Com base nisso tudo, é possível gerar a seguinte tabela:
Tabela com a classificação de vegetação segundo o Manual Técnico da Vegetação Brasileira (IBGE) e correspondência com as etiquetas OSM. Tamanho completo.
E por curiosidade, utilizei as cores do renderizador padrão do OpenStreetMap para as classes de vegetação wood
, scrub
, heath
e grassland
e foi possível gerar o seguinte mapa de como ficaria a visualização do Brasil se as classes do Banco de Dados e Informações Ambientais do IBGE fossem importadas.
Comparação do Brasil como visualizado no OSM atualmente com a nova visualização caso os dados do BDiA fossem importados. Link.
🍂 🌿🌴🌵 Sugestões e opiniões são sempre bem-vindas! 🌳🌲🌻🍃
Discussion
Comment from elmoneto on 24 May 2024 at 23:36
Obrigado por uma sugestão tão completa, Pedro!
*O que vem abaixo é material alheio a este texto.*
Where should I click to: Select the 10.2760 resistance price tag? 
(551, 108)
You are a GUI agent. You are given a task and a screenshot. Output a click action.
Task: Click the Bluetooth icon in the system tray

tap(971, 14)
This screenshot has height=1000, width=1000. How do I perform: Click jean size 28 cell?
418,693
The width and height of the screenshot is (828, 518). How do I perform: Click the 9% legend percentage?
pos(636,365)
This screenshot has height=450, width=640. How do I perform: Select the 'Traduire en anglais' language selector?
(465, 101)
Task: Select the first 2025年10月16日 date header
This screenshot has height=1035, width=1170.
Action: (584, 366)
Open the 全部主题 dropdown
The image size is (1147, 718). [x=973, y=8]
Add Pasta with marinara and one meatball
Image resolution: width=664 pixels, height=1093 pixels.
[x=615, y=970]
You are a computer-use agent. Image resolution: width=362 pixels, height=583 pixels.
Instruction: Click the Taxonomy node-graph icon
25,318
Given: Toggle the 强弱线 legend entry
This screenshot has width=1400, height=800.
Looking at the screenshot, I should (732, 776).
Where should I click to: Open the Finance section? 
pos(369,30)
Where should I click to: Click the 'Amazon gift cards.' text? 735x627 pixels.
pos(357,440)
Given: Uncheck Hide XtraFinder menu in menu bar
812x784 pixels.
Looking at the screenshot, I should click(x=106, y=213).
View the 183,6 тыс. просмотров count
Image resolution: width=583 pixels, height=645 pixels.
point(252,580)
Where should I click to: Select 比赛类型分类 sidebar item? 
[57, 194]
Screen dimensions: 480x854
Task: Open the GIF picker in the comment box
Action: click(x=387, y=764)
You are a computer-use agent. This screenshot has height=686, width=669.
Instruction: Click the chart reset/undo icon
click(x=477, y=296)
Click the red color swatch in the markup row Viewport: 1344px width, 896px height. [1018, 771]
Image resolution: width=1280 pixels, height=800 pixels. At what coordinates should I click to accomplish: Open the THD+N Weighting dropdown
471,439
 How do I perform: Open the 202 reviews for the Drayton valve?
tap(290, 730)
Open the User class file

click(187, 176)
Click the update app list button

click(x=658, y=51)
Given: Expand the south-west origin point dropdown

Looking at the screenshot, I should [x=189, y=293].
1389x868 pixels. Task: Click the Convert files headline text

Espero que esse texto alcance várias pessoas na comunidade.
Comment from Raquel Dezidério Souto on 25 May 2024 at 01:56
Olá, Pedro Grata pela documentação, você pode publicar na WeeklyOSM, pois seria útil a outras pessoas. Se você não souber ainda como submeter conteúdo lá, veja o item 1.1-How to submit content to weeklyOSM? em osm.wiki/WeeklyOSM. Tem um sistema de submissão, em que você mesmo edita a “notícia” que sairá no domingo subsequente, de acordo com o calendário da equipe que mantém a WeeklyOSM. Parabéns pelo trabalho!